■ Work instructions ■
Print all of the data below verbatim, every line in its original order and form.

■ Supplied records ■
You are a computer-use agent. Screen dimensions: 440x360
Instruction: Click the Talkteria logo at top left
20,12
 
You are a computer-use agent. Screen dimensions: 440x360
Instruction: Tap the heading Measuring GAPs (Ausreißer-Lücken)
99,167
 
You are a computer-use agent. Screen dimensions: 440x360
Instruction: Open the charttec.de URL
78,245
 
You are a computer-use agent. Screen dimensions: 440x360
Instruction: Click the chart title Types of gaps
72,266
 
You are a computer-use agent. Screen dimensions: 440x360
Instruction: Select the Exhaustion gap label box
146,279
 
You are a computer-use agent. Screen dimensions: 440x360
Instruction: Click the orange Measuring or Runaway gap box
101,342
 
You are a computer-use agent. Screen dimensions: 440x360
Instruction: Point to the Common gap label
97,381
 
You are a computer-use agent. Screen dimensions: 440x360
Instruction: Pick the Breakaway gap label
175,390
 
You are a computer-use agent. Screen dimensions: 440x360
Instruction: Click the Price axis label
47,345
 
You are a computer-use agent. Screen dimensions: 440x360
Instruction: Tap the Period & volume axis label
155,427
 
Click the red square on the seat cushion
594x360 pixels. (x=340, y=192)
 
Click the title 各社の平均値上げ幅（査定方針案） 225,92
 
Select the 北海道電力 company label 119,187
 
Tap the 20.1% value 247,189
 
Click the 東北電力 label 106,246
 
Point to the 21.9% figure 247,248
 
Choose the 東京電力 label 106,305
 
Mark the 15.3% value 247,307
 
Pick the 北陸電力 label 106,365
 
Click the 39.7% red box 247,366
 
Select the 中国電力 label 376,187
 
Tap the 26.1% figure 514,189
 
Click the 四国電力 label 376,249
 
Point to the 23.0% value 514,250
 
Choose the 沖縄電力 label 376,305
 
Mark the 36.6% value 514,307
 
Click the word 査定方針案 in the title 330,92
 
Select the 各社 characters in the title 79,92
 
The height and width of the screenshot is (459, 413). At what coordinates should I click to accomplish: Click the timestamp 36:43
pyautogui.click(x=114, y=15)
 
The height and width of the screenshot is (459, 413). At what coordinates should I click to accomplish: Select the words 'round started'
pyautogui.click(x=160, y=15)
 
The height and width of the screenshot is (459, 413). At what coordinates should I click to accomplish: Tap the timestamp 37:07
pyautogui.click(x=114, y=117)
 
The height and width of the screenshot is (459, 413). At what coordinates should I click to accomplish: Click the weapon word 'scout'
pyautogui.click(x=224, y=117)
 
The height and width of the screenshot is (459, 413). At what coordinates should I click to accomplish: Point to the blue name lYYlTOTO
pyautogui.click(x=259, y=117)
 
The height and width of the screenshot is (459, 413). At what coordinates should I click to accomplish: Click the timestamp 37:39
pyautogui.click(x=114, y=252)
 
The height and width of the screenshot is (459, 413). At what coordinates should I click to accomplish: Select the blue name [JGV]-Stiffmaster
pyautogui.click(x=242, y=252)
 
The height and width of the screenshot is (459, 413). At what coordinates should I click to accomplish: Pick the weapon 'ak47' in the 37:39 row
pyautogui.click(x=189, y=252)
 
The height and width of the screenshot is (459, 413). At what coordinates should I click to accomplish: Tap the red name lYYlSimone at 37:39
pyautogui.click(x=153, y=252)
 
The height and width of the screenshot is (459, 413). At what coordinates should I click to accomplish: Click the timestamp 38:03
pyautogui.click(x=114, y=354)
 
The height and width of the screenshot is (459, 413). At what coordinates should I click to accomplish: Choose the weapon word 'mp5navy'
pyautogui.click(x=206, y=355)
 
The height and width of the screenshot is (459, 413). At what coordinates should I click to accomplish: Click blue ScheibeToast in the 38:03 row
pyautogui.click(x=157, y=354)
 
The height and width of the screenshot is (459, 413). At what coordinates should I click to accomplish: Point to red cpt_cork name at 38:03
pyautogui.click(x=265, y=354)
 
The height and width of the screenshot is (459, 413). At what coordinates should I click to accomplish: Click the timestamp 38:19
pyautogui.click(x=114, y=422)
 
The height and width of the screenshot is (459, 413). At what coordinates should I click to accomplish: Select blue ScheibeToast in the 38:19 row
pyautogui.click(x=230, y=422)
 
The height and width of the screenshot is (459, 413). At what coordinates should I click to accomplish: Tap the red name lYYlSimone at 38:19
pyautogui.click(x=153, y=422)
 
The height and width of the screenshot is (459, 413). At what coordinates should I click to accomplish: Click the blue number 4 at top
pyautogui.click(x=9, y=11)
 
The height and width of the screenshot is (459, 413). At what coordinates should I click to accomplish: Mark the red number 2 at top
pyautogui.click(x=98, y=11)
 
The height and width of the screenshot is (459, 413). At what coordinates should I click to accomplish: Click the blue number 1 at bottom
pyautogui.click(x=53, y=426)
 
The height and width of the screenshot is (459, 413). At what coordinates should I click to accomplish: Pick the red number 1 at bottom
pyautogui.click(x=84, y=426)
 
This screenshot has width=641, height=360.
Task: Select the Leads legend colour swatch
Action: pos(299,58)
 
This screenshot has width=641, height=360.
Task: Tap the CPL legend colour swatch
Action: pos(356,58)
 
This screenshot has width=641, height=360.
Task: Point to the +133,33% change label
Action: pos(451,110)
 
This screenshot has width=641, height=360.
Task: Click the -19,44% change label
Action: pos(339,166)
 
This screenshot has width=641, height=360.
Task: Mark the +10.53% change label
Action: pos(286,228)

■ Exercise answer ■
You are a computer-use agent. Screen dimensions: 440x360
Instruction: Click the Talkteria logo at top left
20,12
 
You are a computer-use agent. Screen dimensions: 440x360
Instruction: Tap the heading Measuring GAPs (Ausreißer-Lücken)
99,167
 
You are a computer-use agent. Screen dimensions: 440x360
Instruction: Open the charttec.de URL
78,245
 
You are a computer-use agent. Screen dimensions: 440x360
Instruction: Click the chart title Types of gaps
72,266
 
You are a computer-use agent. Screen dimensions: 440x360
Instruction: Select the Exhaustion gap label box
146,279
 
You are a computer-use agent. Screen dimensions: 440x360
Instruction: Click the orange Measuring or Runaway gap box
101,342
 
You are a computer-use agent. Screen dimensions: 440x360
Instruction: Point to the Common gap label
97,381
 
You are a computer-use agent. Screen dimensions: 440x360
Instruction: Pick the Breakaway gap label
175,390
 
You are a computer-use agent. Screen dimensions: 440x360
Instruction: Click the Price axis label
47,345
 
You are a computer-use agent. Screen dimensions: 440x360
Instruction: Tap the Period & volume axis label
155,427
 
Click the red square on the seat cushion
594x360 pixels. (x=340, y=192)
 
Click the title 各社の平均値上げ幅（査定方針案） 225,92
 
Select the 北海道電力 company label 119,187
 
Tap the 20.1% value 247,189
 
Click the 東北電力 label 106,246
 
Point to the 21.9% figure 247,248
 
Choose the 東京電力 label 106,305
 
Mark the 15.3% value 247,307
 
Pick the 北陸電力 label 106,365
 
Click the 39.7% red box 247,366
 
Select the 中国電力 label 376,187
 
Tap the 26.1% figure 514,189
 
Click the 四国電力 label 376,249
 
Point to the 23.0% value 514,250
 
Choose the 沖縄電力 label 376,305
 
Mark the 36.6% value 514,307
 
Click the word 査定方針案 in the title 330,92
 
Select the 各社 characters in the title 79,92
 
The height and width of the screenshot is (459, 413). At what coordinates should I click to accomplish: Click the timestamp 36:43
pyautogui.click(x=114, y=15)
 
The height and width of the screenshot is (459, 413). At what coordinates should I click to accomplish: Select the words 'round started'
pyautogui.click(x=160, y=15)
 
The height and width of the screenshot is (459, 413). At what coordinates should I click to accomplish: Tap the timestamp 37:07
pyautogui.click(x=114, y=117)
 
The height and width of the screenshot is (459, 413). At what coordinates should I click to accomplish: Click the weapon word 'scout'
pyautogui.click(x=224, y=117)
 
The height and width of the screenshot is (459, 413). At what coordinates should I click to accomplish: Point to the blue name lYYlTOTO
pyautogui.click(x=259, y=117)
 
The height and width of the screenshot is (459, 413). At what coordinates should I click to accomplish: Click the timestamp 37:39
pyautogui.click(x=114, y=252)
 
The height and width of the screenshot is (459, 413). At what coordinates should I click to accomplish: Select the blue name [JGV]-Stiffmaster
pyautogui.click(x=242, y=252)
 
The height and width of the screenshot is (459, 413). At what coordinates should I click to accomplish: Pick the weapon 'ak47' in the 37:39 row
pyautogui.click(x=189, y=252)
 
The height and width of the screenshot is (459, 413). At what coordinates should I click to accomplish: Tap the red name lYYlSimone at 37:39
pyautogui.click(x=153, y=252)
 
The height and width of the screenshot is (459, 413). At what coordinates should I click to accomplish: Click the timestamp 38:03
pyautogui.click(x=114, y=354)
 
The height and width of the screenshot is (459, 413). At what coordinates should I click to accomplish: Choose the weapon word 'mp5navy'
pyautogui.click(x=206, y=355)
 
The height and width of the screenshot is (459, 413). At what coordinates should I click to accomplish: Click blue ScheibeToast in the 38:03 row
pyautogui.click(x=157, y=354)
 
The height and width of the screenshot is (459, 413). At what coordinates should I click to accomplish: Point to red cpt_cork name at 38:03
pyautogui.click(x=265, y=354)
 
The height and width of the screenshot is (459, 413). At what coordinates should I click to accomplish: Click the timestamp 38:19
pyautogui.click(x=114, y=422)
 
The height and width of the screenshot is (459, 413). At what coordinates should I click to accomplish: Select blue ScheibeToast in the 38:19 row
pyautogui.click(x=230, y=422)
 
The height and width of the screenshot is (459, 413). At what coordinates should I click to accomplish: Tap the red name lYYlSimone at 38:19
pyautogui.click(x=153, y=422)
 
The height and width of the screenshot is (459, 413). At what coordinates should I click to accomplish: Click the blue number 4 at top
pyautogui.click(x=9, y=11)
 
The height and width of the screenshot is (459, 413). At what coordinates should I click to accomplish: Mark the red number 2 at top
pyautogui.click(x=98, y=11)
 
The height and width of the screenshot is (459, 413). At what coordinates should I click to accomplish: Click the blue number 1 at bottom
pyautogui.click(x=53, y=426)
 
The height and width of the screenshot is (459, 413). At what coordinates should I click to accomplish: Pick the red number 1 at bottom
pyautogui.click(x=84, y=426)
 
This screenshot has width=641, height=360.
Task: Select the Leads legend colour swatch
Action: pos(299,58)
 
This screenshot has width=641, height=360.
Task: Tap the CPL legend colour swatch
Action: pos(356,58)
 
This screenshot has width=641, height=360.
Task: Point to the +133,33% change label
Action: pos(451,110)
 
This screenshot has width=641, height=360.
Task: Click the -19,44% change label
Action: pos(339,166)
 
This screenshot has width=641, height=360.
Task: Mark the +10.53% change label
Action: pos(286,228)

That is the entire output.